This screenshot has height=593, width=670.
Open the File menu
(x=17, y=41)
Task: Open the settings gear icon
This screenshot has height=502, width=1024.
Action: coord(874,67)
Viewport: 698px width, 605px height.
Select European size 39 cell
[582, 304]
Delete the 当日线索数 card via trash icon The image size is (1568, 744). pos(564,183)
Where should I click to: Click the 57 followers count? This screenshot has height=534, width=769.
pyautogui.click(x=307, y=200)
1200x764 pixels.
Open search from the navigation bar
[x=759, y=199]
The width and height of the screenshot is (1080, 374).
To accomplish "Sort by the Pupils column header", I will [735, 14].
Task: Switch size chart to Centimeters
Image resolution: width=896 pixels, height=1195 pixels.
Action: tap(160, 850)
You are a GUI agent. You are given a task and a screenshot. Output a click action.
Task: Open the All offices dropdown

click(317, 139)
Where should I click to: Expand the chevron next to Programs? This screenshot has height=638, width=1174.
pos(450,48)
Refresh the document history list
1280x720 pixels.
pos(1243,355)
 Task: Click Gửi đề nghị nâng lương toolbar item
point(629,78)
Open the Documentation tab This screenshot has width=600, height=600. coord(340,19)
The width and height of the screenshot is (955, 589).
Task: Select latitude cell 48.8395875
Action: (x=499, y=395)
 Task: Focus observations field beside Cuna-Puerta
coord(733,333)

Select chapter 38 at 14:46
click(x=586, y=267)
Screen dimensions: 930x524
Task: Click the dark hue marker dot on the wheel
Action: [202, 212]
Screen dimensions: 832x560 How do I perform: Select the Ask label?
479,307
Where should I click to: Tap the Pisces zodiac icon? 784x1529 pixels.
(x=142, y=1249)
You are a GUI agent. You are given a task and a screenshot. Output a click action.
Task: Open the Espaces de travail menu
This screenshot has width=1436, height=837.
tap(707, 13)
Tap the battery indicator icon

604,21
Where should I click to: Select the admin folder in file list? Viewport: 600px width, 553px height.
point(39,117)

■ **AIM OF THE TASK**
Each record above has to be repeated word for word.

■ **ANSWER TO THIS PROBLEM**
This screenshot has height=593, width=670.
Open the File menu
(x=17, y=41)
Task: Open the settings gear icon
This screenshot has height=502, width=1024.
Action: coord(874,67)
Viewport: 698px width, 605px height.
Select European size 39 cell
[582, 304]
Delete the 当日线索数 card via trash icon The image size is (1568, 744). pos(564,183)
Where should I click to: Click the 57 followers count? This screenshot has height=534, width=769.
pyautogui.click(x=307, y=200)
1200x764 pixels.
Open search from the navigation bar
[x=759, y=199]
The width and height of the screenshot is (1080, 374).
To accomplish "Sort by the Pupils column header", I will [735, 14].
Task: Switch size chart to Centimeters
Image resolution: width=896 pixels, height=1195 pixels.
Action: tap(160, 850)
You are a GUI agent. You are given a task and a screenshot. Output a click action.
Task: Open the All offices dropdown

click(317, 139)
Where should I click to: Expand the chevron next to Programs? This screenshot has height=638, width=1174.
pos(450,48)
Refresh the document history list
1280x720 pixels.
pos(1243,355)
 Task: Click Gửi đề nghị nâng lương toolbar item
point(629,78)
Open the Documentation tab This screenshot has width=600, height=600. coord(340,19)
The width and height of the screenshot is (955, 589).
Task: Select latitude cell 48.8395875
Action: (x=499, y=395)
 Task: Focus observations field beside Cuna-Puerta
coord(733,333)

Select chapter 38 at 14:46
click(x=586, y=267)
Screen dimensions: 930x524
Task: Click the dark hue marker dot on the wheel
Action: [202, 212]
Screen dimensions: 832x560 How do I perform: Select the Ask label?
479,307
Where should I click to: Tap the Pisces zodiac icon? 784x1529 pixels.
(x=142, y=1249)
You are a GUI agent. You are given a task and a screenshot. Output a click action.
Task: Open the Espaces de travail menu
This screenshot has width=1436, height=837.
tap(707, 13)
Tap the battery indicator icon

604,21
Where should I click to: Select the admin folder in file list? Viewport: 600px width, 553px height.
point(39,117)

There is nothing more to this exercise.